Bruno de Castanho Silva, professor do Instituto de Ciência Política da Universidade Livre de Berlim, observa que o aumento do custo de vida provocou tensões em uma coalizão que possui visões significativamente distintas. Ele destaca que, em alguns momentos, não havia consenso entre os partidos que formavam o governo de Scholz. “Era cada um puxando a brasa para o seu lado, e os três não conseguiam chegar a um acordo em questões como o Orçamento”, afirma. Os liberais foram os primeiros a se retirar, retirando seu apoio, o que deixou Scholz em uma posição minoritária no Bundestag, o parlamento do país. O descontentamento com o governo Scholz não se limita à esfera política, mas também se reflete socialmente.
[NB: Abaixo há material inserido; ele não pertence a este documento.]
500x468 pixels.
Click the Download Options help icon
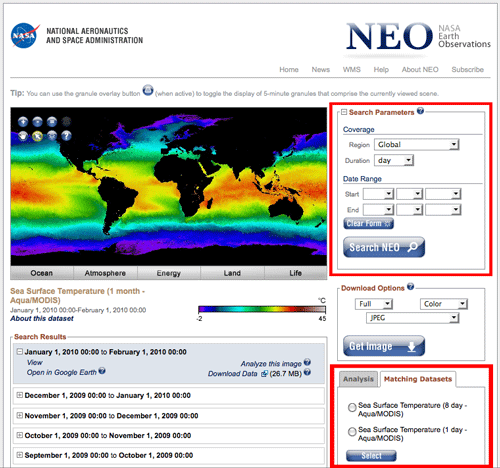[411, 286]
O chanceler do SPD tornou-se o líder menos popular desde 1949, com sua avaliação positiva não ultrapassando 15% nas pesquisas mais recentes.
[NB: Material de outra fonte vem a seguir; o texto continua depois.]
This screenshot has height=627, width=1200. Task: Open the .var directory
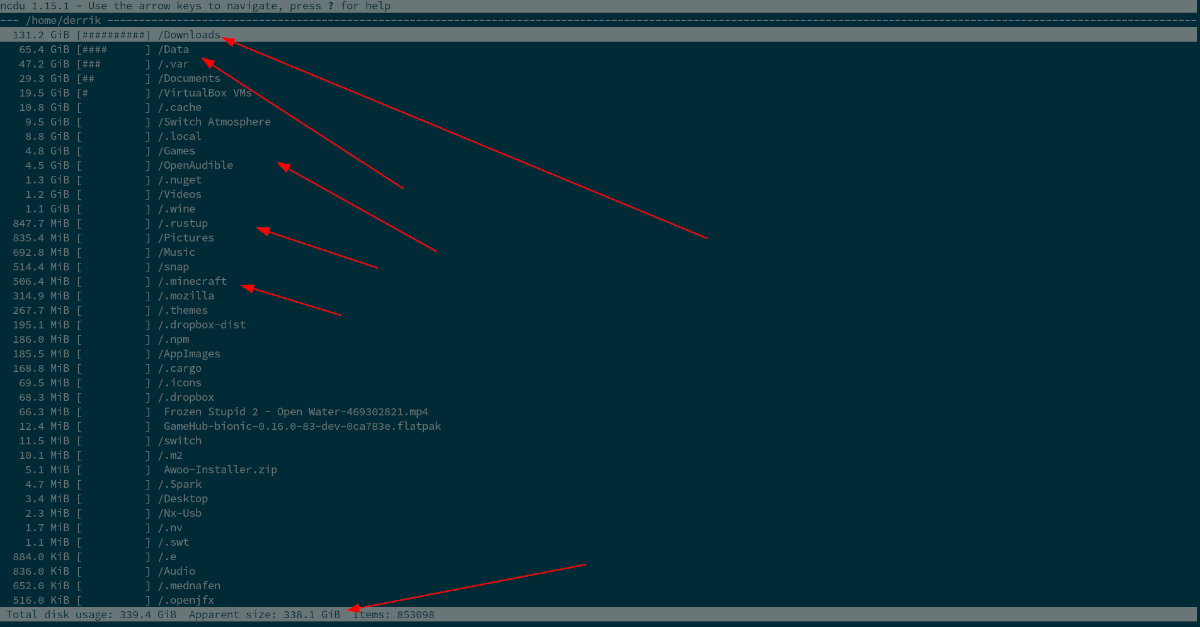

Após a derrota de Scholz no voto de confiança, o presidente do país, Frank-Walter Steinmeier, decidiu dissolver o parlamento e convocou novas eleições gerais para o dia 23 de fevereiro. Mesmo enfrentando uma baixa popularidade, Scholz foi escolhido pelo SPD como seu candidato para a disputa. Ele terá que concorrer contra Friedrich Merz, da União Democrática Cristã (CDU), Robert Habeck, dos Verdes, e Alice Weidel, do AfD.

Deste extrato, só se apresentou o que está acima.